Tesla zmuszona była wstrzymać wycinkę lasów do czasu wyjaśnienia sytuacji.
- Skonsultujemy sprawę ze stanowym organem do spraw środowiska i z Teslą. Firma ma czas na złożenie stosownych wniosków do południa, po czym
ponownie ocenimy sytuację
- powiedział we wtorek w rozmowie z Reutersem rzecznik sądu administracyjnego.
Agencja informuje, że obawy grupy środowiskowej
NABU
budzi głównie
gniewosz plamisty
, który hibernuje w ziemi i może dotkliwie ucierpieć na wycince. Lokalne władze obecnie badają sytuację na miejscu, chcąc lepiej oszacować problem.

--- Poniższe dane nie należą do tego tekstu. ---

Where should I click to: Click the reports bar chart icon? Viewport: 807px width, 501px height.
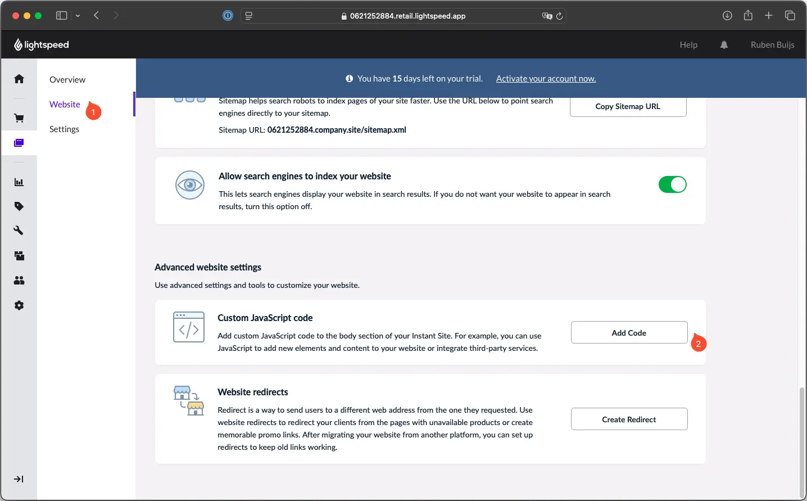point(19,182)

Gigafabryka Tesli ma powstać na terenie gminy
Grünheide
na wschód od Berlina. Będzie to 4. taki obiekt na świecie, po zakładach w
Nowym Jorku
,
Newadzie
i
Szanghaju
. Zgodnie z pierwotnymi ustaleniami, niemiecka fabryka ma być gotowa w 2021 roku. Produkowane w niej będą pojazdy
Tesla Model Y
, a jej wydajność ma sięgać
10 tysięcy samochodów tygodniowo
.
Serwis Mashable przypomina, że poprzednio budowa fabryki w Niemczech została wstrzymana w lutym, gdy ekolodzy zwrócili uwagę na jej szkodliwy wpływ na
jakość wody w lokalnych zbiornikach
.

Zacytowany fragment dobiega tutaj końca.